I also believe that fasting glucose for people (like me) who have been on low carb a long time might actually go UP, as might HbA1c. And that might not be a bad thing.


#12

Since going keto, I have “Dawn Phenomenon”. My morning BG reading will typically be 10 to 20 points higher than it was the night before, even if I’ve had nothing to eat in between.


#13

I admit, I was surprised at some of the portions just as the OP was. But then I realized some are OMAD as you say. Or maybe longer and then they feast?

I’m finding it hard to eat as much lately (6 months in) as I did before. I would easily eat a while subway sub and chips for lunch and be hungry for dinner. Now I just ate a hard boiled egg and a couple flowers of broccoli with 2 oz of guac and I am stuffed.

I even “accidentally” did a 26-hour fast yesterday (broke it with a small homemade hamburger patty and 1/4 cup of sauerkraut and was very full). I was surprised that accidental fast wasn’t as hard as I thought it would be.
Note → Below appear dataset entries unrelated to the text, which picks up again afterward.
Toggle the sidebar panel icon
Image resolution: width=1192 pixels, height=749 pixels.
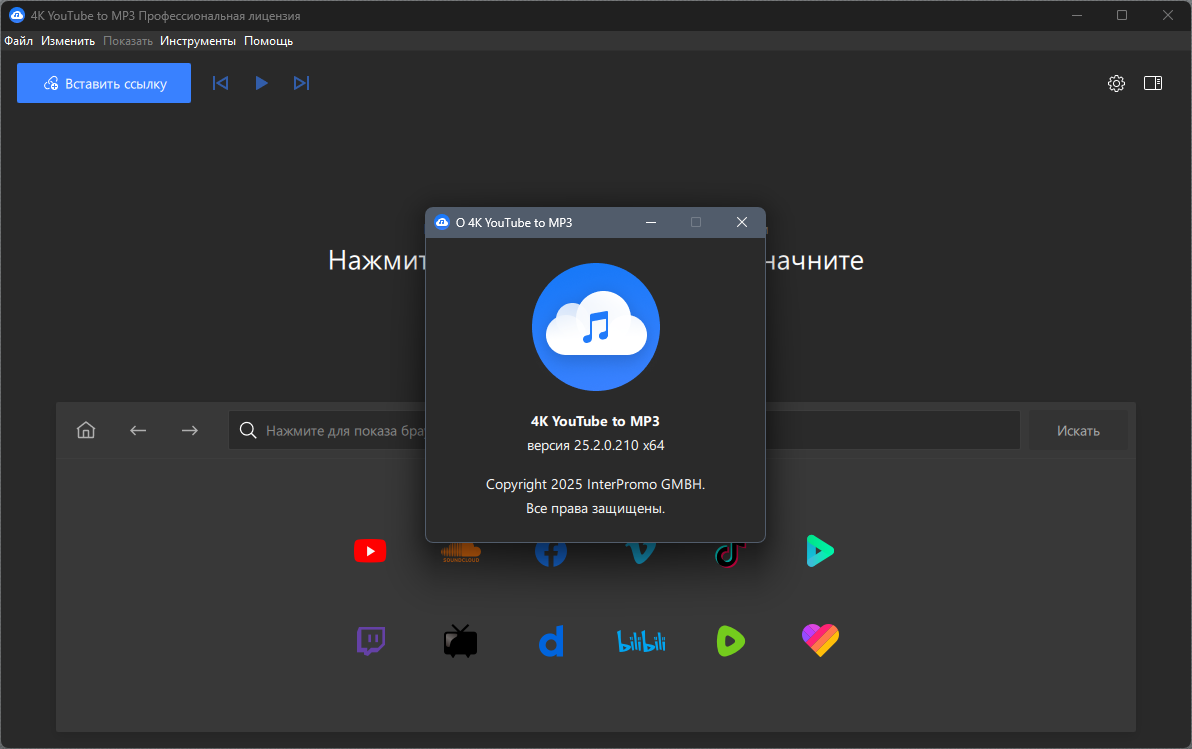[1153, 83]
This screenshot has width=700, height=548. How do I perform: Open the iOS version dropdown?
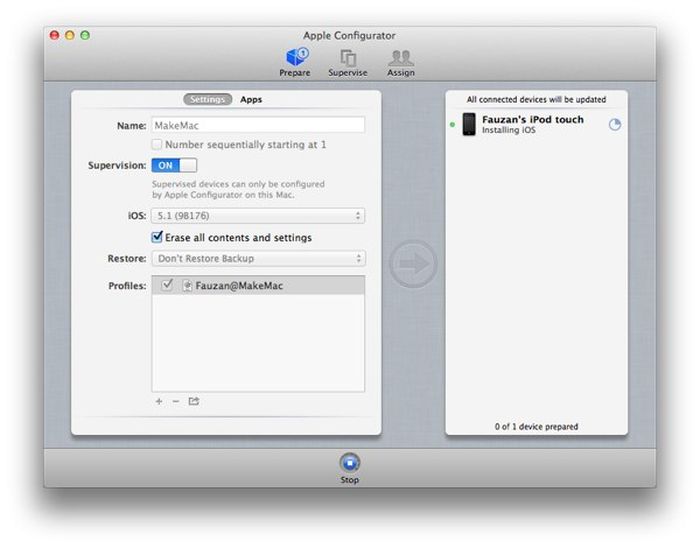pos(258,216)
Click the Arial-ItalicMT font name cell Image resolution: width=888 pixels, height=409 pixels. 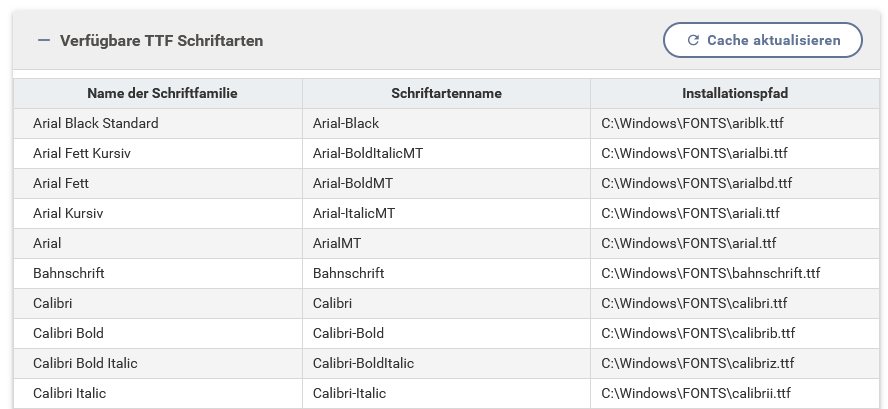tap(354, 214)
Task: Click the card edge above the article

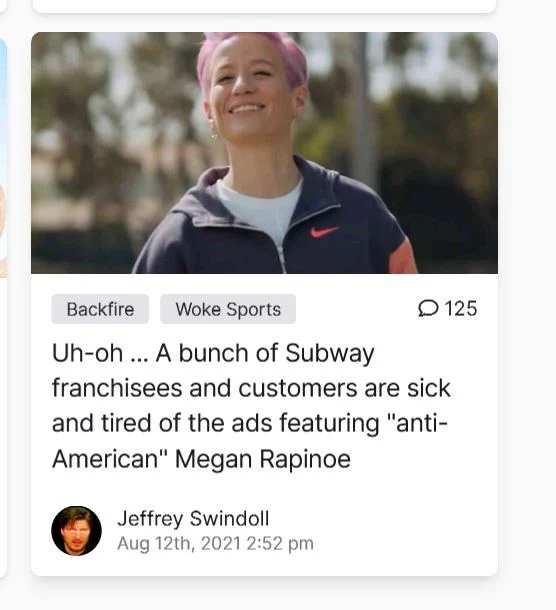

Although my stomach was putting on a concert!

I still have a mental block on extended fasting though.


#15

An interesting theory, but if it wants more glucose for replenishing glycogen for example, then it should be in the muscles and not hanging out in the bloodstream. Insulin, glucagon, glucose, ketones all interact to form a homeostasis depending on metabolic quirks and demand. PIR being the key here in a long term keto context. It could be keeping a higher supply on hand as a buffer. That fits with the theory elevated cholesterol is doing the same thing for readiky available fat.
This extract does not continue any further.